Le chercheur évoque des conceptions du monde concurrentes, des imaginaires différents souvent invisibilisés, mais qui existent bel et bien en opposition à cette dérive. «En France, par exemple, il y a des mouvements de contestation portés par des citoyens afin de lutter contre ce qu’ils appellent les “grands projets inutiles”. Ici, au Québec, d’autres projets proposent l’utilisation de low techs, notamment dans les milieux agricoles.» Selon lui, il ne faut pas sous-estimer ces diverses entre- prises qui s’inscrivent dans des logiques de décroissance.

À la croisée des chemins où se trouve l’humanité, Nicolas Le Dévédec insiste sur l’importance d’être critique devant l’innovation technologique qui vise ultimement à augmenter la productivité. « Les transhumanistes clament que la technologie est neutre, qu’il suffit de la réguler et d’agir de façon éthique. Ce discours joue un rôle d’anesthésiant politique et social. La technologie n’est jamais neutre : c’est un produit sociologique, philosophique», affirme-t-il. Selon lui, il s’agit plutôt de sortir du prisme technophile ou technophobe, afin d’adopter une posture technocritique. «Être technocritique, ce n’est pas condamner les technologies : c’est les replacer dans un modèle de société, réfléchir hors du modèle établi des hautes technologies, repenser des techniques moins gourmandes en énergie et qui permettent aux humains de mieux les contrôler. L’éthique contribue à neutraliser et à dépolitiser notre regard sur le monde.»

Citoyens critiques, citoyens d’action

Quoi qu’il en soit, animé par son travail d’éclaireur, Nicolas Le Dévédec garde confiance. «Pour moi, il n’y a pas de pente définitive. Je ne suis ni optimiste ni pessimiste, car ce serait croire qu’il y a une trajectoire nécessairement bonne ou mauvaise. Je crois plutôt à la possibilité de bifurquer.
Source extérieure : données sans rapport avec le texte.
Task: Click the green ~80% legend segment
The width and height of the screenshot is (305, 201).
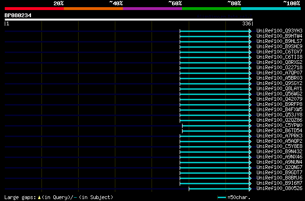Action: click(212, 9)
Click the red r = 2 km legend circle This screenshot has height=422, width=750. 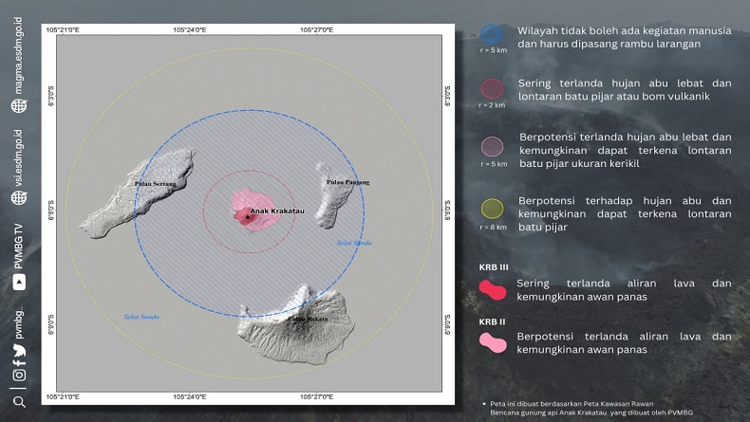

Le transhumanisme ou l’approche éthique s’accrochent à une perspective technocentrée où, face aux problèmes sociaux et écologiques qui sont les nôtres aujourd’hui, nous ne pourrions les résoudre que par une innovation. Ce n’est pas prendre le problème à la source. Il faut changer notre modèle de société, changer notre rapport au vivant.»

Selon lui, les valeurs qui se greffent au modèle soutenu par la pensée transhumaniste risquent de nous mener à notre perte. Concurrence, dépassement de soi, croissance sans limites... Cette vision occulte une autre conception de la perfectibilité. «En soi, cette volonté d’améliorer la condition humaine est extrêmement noble. Pour sortir de ce modèle étriqué qui est détaché de nos conditions de vie sociales et écologiques, et qui repose sur une soif de performance néfaste pour les humains et pour la planète, la vraie solution de rechange consiste à bifurquer politiquement pour donner lieu à des conceptions plus humaines, plus durables, plus soutenables de la perfectibilité.»

Comme dirigeant ou comme simple citoyen, il ne s’agit pas de se cantonner dans la quête du «développement durable», expression que Nicolas Le Dévédec rejette, car elle demeure ancrée dans l’idée de productivité. Par son analyse et sa participation au débat, le sociologue espère mettre en lumière les discours alternatifs et l’importance de l’esprit critique. «Réfléchissons, restons éveillés comme citoyens. Soyons des citoyens d’action!»

Article publié dans l’édition Hiver 2025 de Gestion


Note

1 - Le Dévédec, N., Le transhumanisme, Paris, Que sais-je?, 2024, 127 pages.